By Dhruv T. Patel and Grace E. Yoon, Crimson Staff Writers

The Yard pulses with celebration as the procession of advanced degree candidates begins. “Fair Harvard” plays over the loudspeakers, blending with the wail of bagpipes and a rising tide of cheers, applause, and camera flashes. Students in black and crimson robes file into Tercentary Theatre, their steps steady and joyful.

True to tradition, many graduate schools brought small emblems of identity and purpose. Harvard Divinity School students unfurled a long teal ribbon, Harvard Extension School carried genie lamps, and Harvard Business school waved small red flags.

Graduates from the Harvard Business School, the Harvard School of Public Health, and the Harvard Medical School have all filed into the Tercentenary Theatre with props in hands and smiles on their faces.
HBS graduates waved red flags with an HBS logo, while HSPH graduates created commotion with branded clappers.

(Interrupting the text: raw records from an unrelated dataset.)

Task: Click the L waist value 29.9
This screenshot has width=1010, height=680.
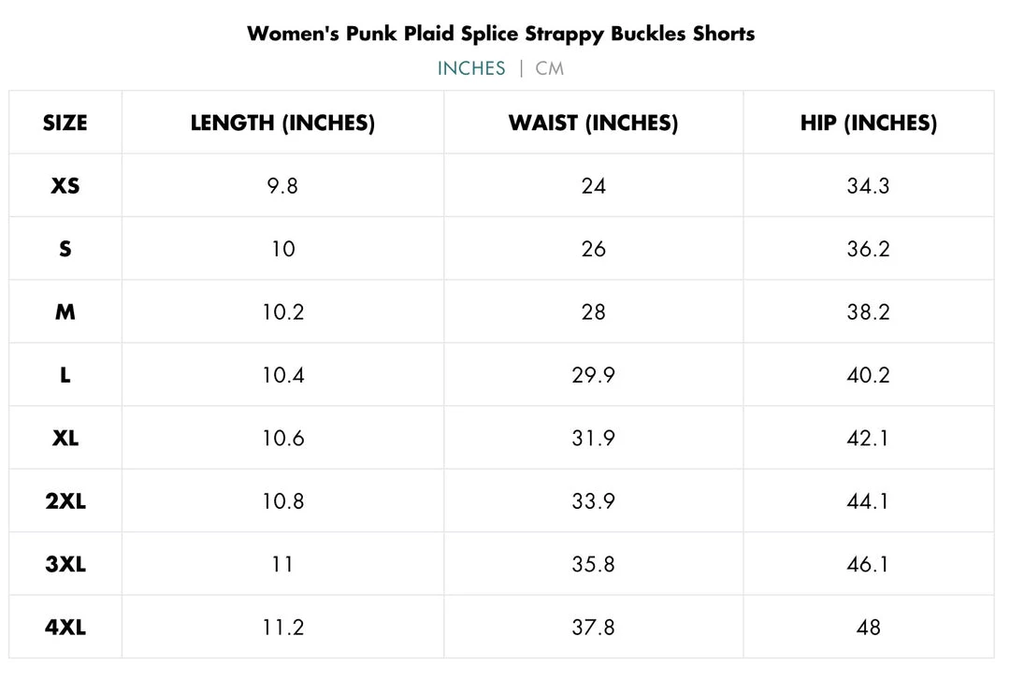Action: 593,375
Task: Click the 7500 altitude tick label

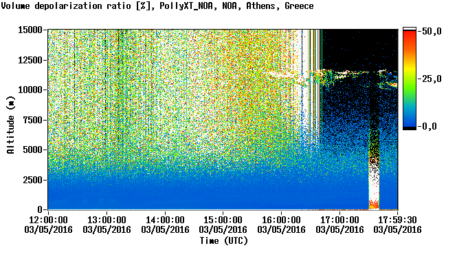Action: pos(33,120)
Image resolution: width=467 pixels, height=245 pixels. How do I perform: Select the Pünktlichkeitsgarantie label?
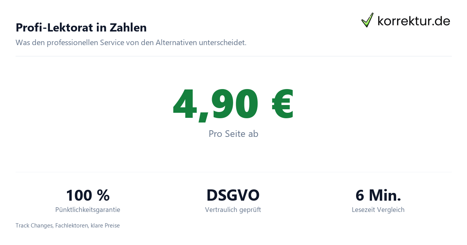click(88, 210)
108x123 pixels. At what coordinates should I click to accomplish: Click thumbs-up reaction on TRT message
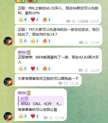tap(34, 41)

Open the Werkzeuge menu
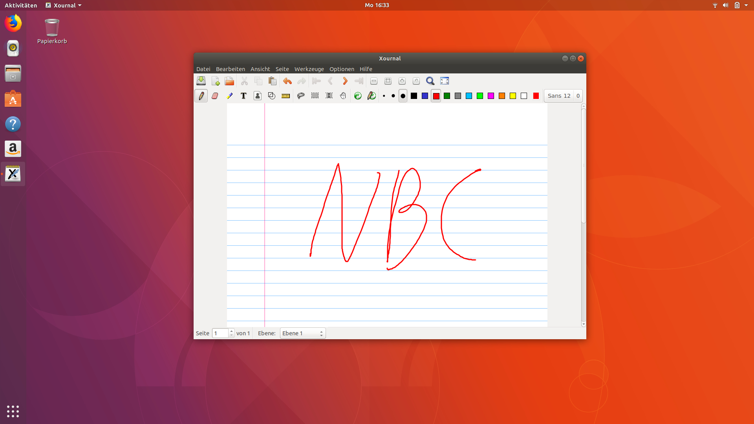click(309, 69)
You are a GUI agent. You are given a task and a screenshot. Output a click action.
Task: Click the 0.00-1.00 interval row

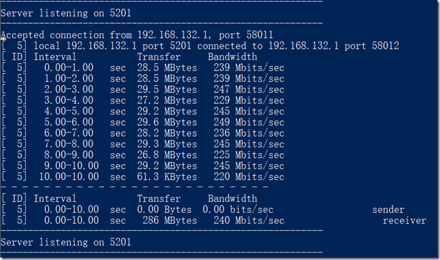pyautogui.click(x=69, y=68)
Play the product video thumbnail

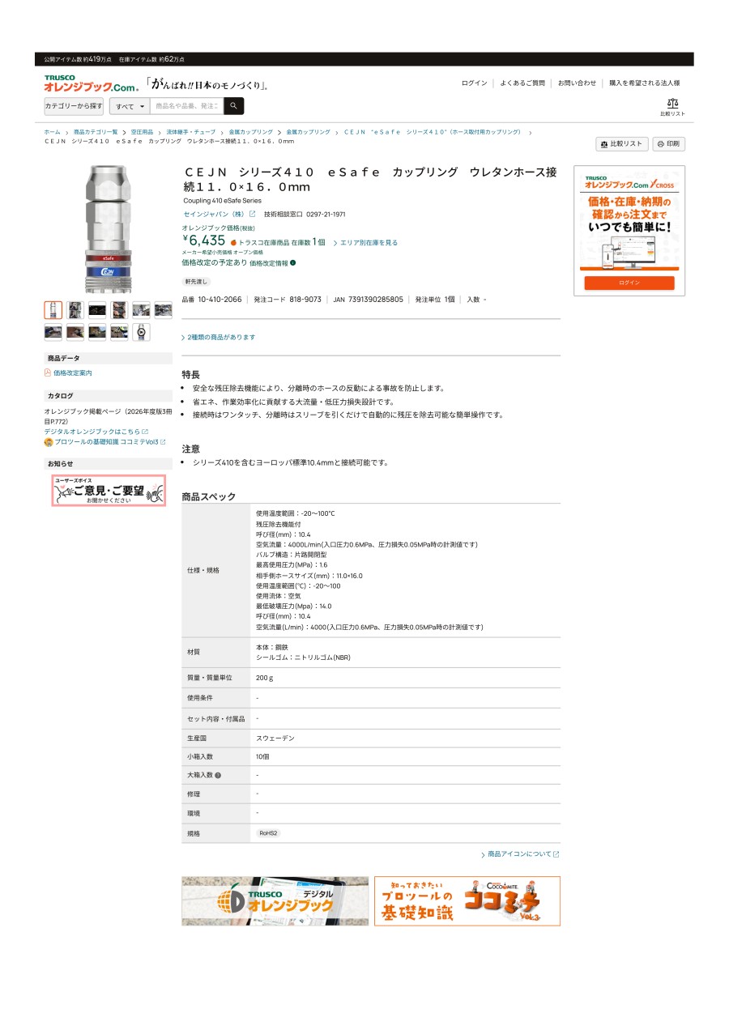pos(141,332)
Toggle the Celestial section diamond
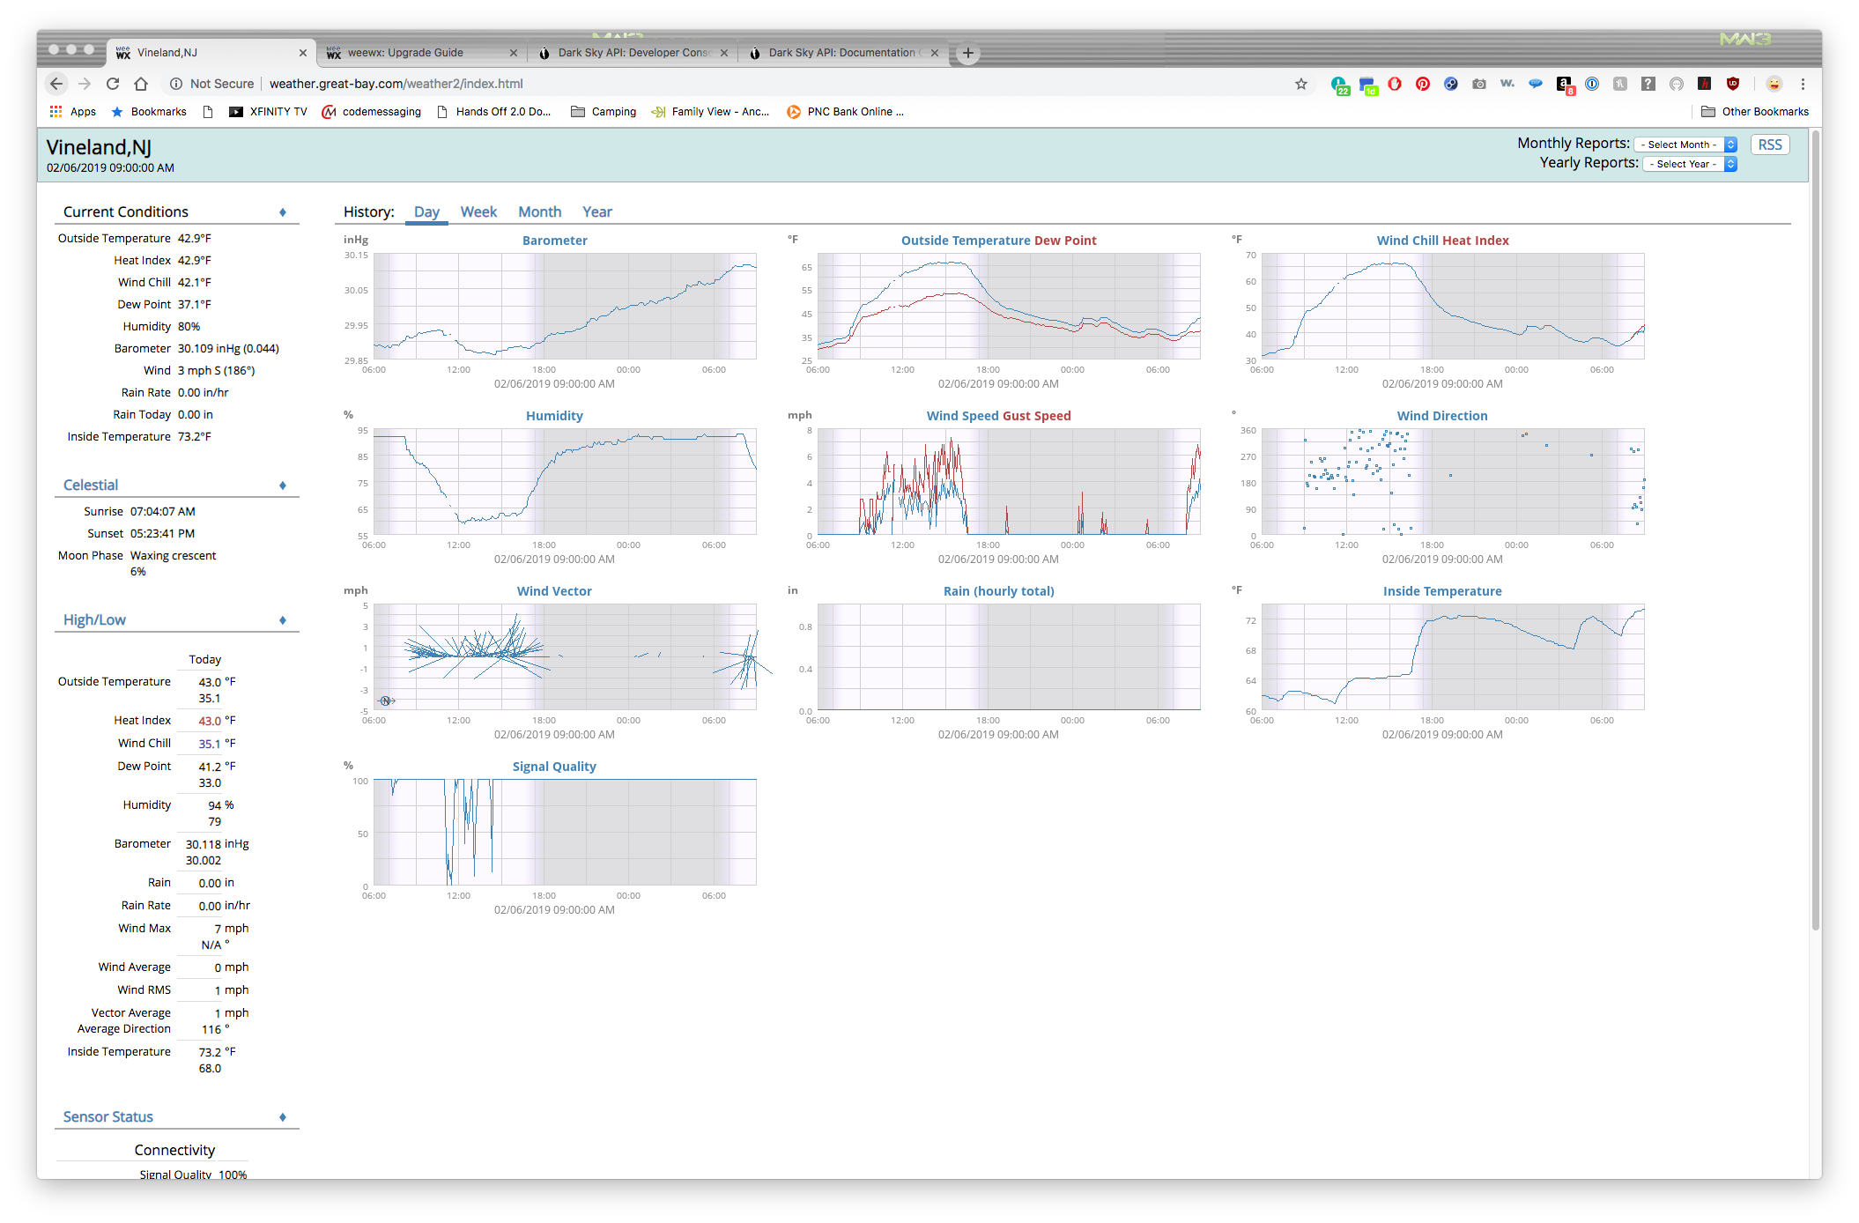This screenshot has width=1859, height=1223. pyautogui.click(x=283, y=485)
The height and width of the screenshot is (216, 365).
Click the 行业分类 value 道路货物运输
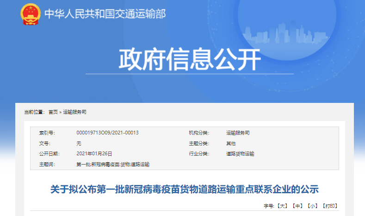240,153
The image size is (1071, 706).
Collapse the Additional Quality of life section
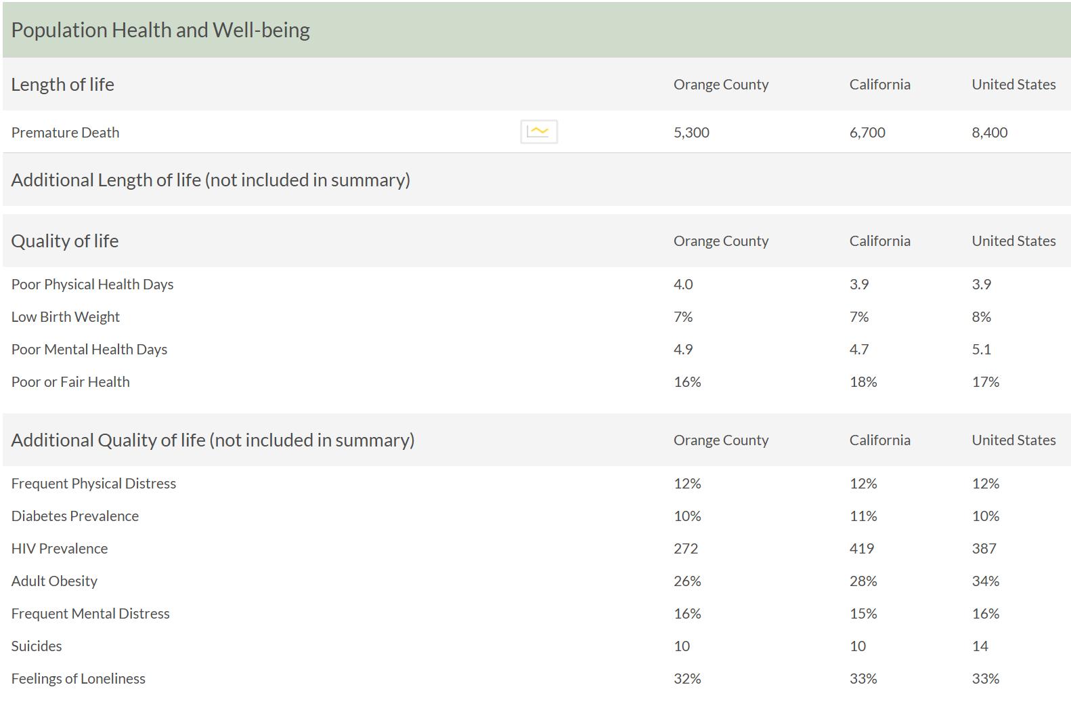(x=213, y=440)
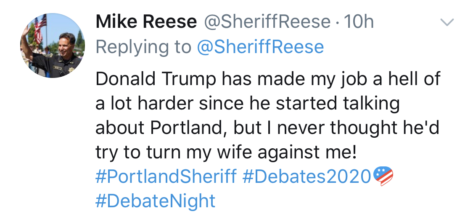Screen dimensions: 473x214
Task: Click the @SheriffReese handle beside the name
Action: (x=267, y=22)
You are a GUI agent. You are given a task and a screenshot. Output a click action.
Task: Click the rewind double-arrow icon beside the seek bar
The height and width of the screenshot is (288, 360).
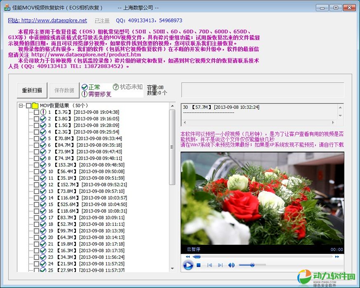pos(188,256)
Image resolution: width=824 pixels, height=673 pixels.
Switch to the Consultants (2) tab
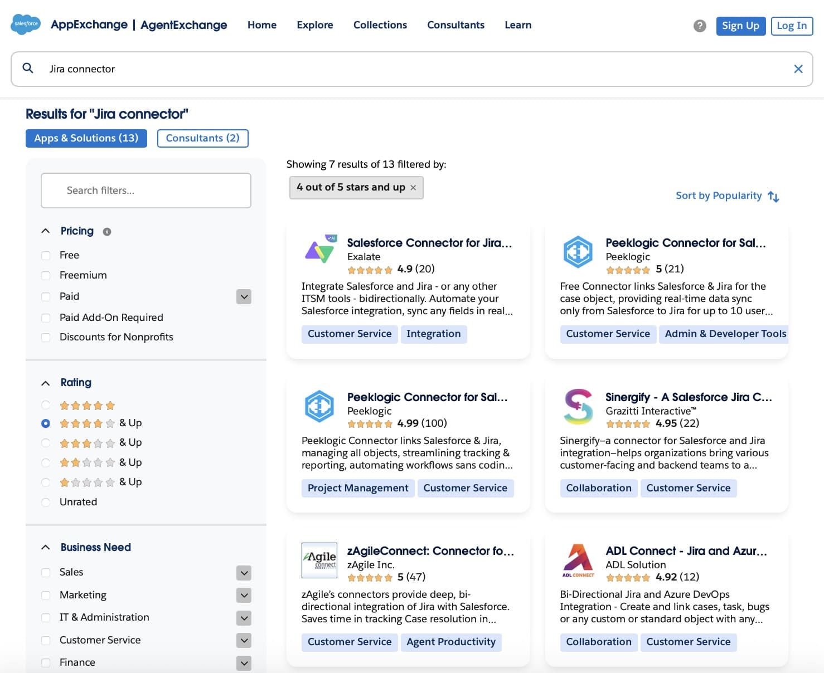click(202, 138)
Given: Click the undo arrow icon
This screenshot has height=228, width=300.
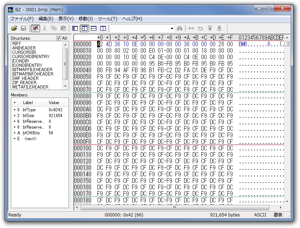Looking at the screenshot, I should coord(200,28).
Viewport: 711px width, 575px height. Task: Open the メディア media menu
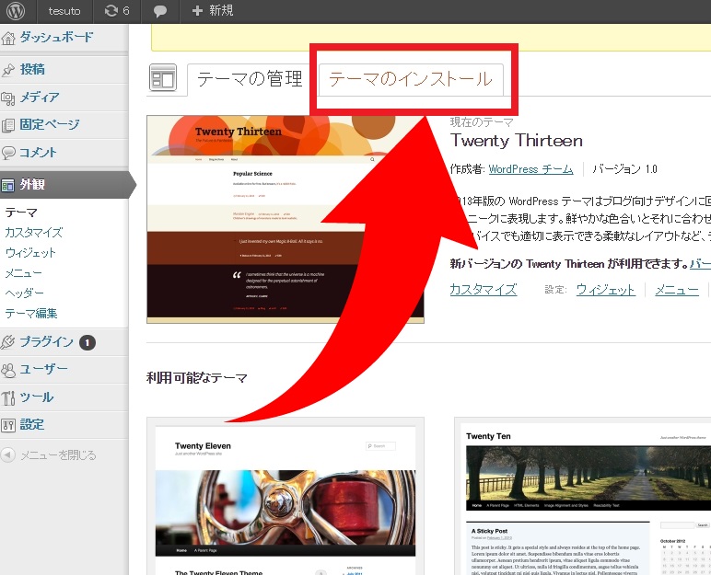click(x=39, y=97)
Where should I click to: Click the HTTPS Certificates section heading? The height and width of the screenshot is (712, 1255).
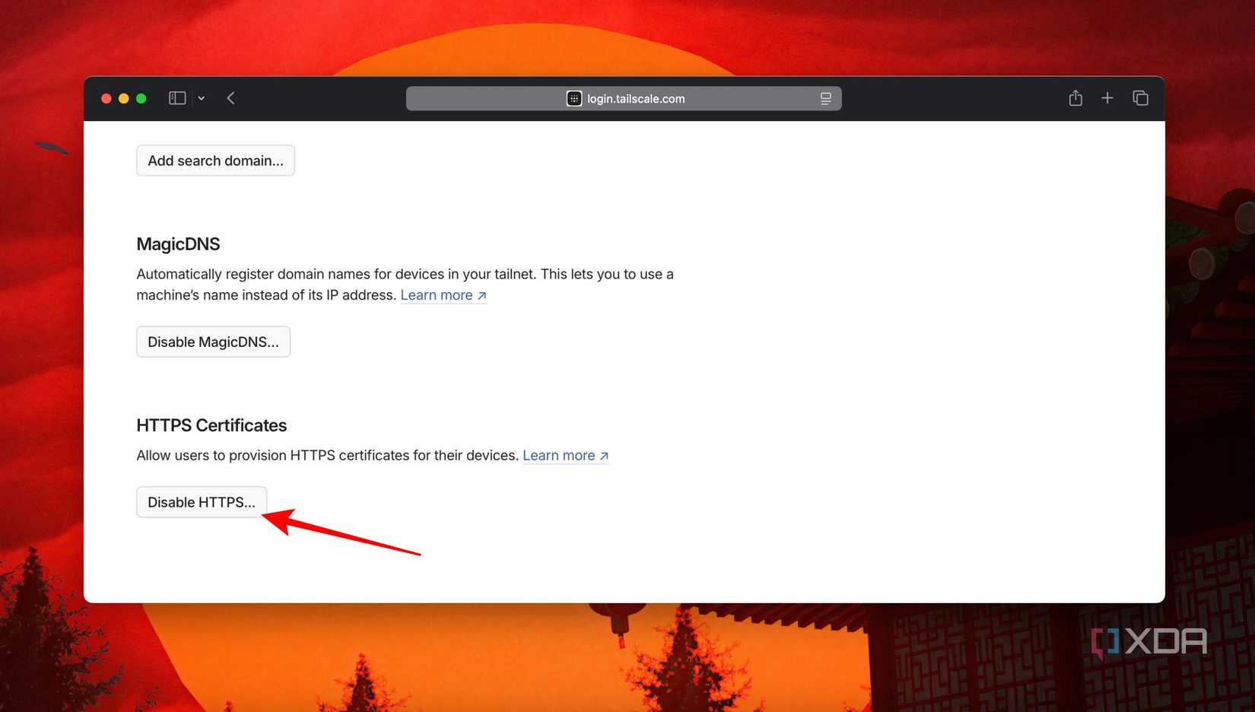[211, 425]
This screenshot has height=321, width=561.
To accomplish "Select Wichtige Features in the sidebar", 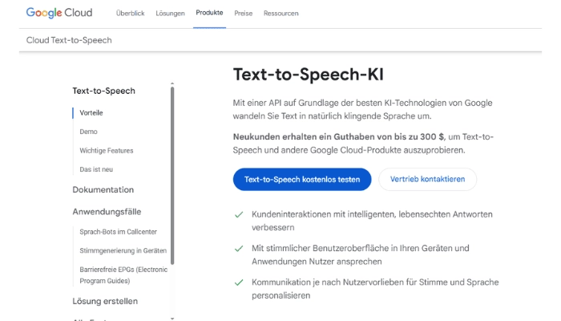I will pyautogui.click(x=107, y=151).
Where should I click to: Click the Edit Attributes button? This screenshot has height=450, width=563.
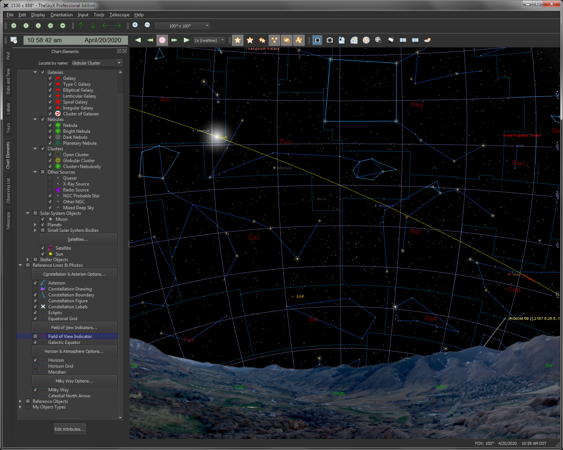coord(70,429)
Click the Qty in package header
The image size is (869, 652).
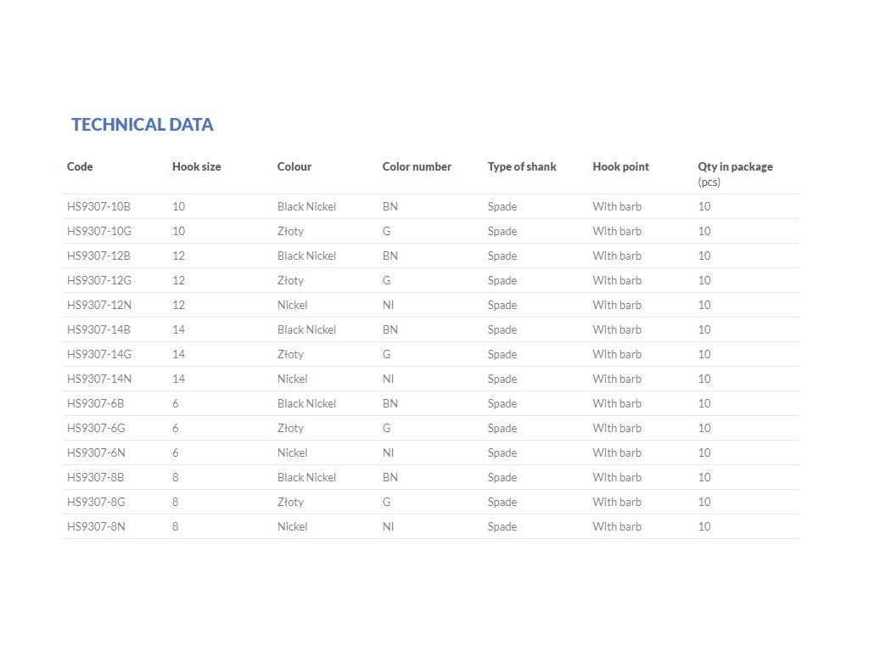(x=735, y=166)
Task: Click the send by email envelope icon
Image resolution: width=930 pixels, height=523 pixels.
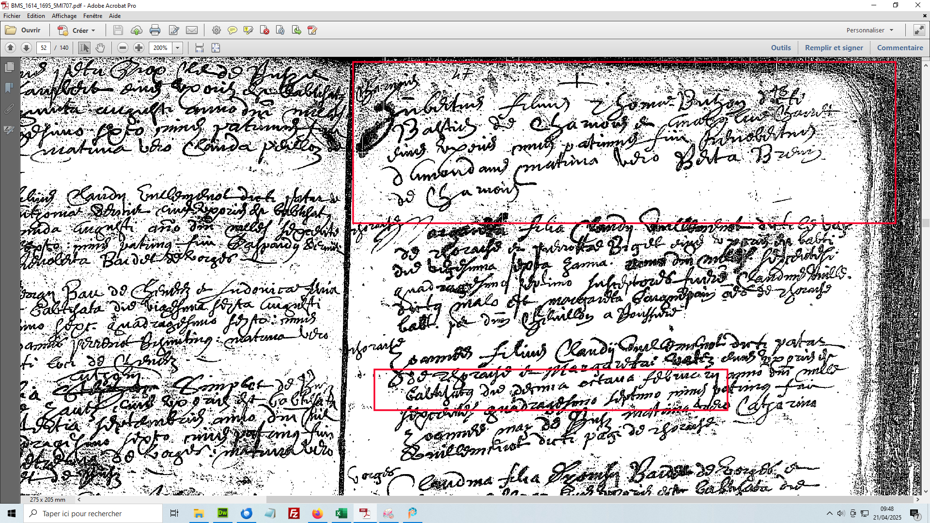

Several HSPH graduates proudly flaunted decorated mortarboards with messaging related to the war in Gaza and the Trump administration's attack on research funding. One student’s cap read “Fund Research Not Bombs” in what appeared to be a reference to the White House’s nearly $3 billion cut in federal funding to Harvard.

Harvard Kennedy School students, walking up Plympton Street, carried small inflatable globes. Harvard’s public policy school is also its most international. Two students held a banner reading “Education Not Deportation.” Several carried signs reading “If They Come for Me in the Morning” and others completed the message — “They Will Come for You at Night.”

—Staff writer Akshaya Ravi contributed reporting.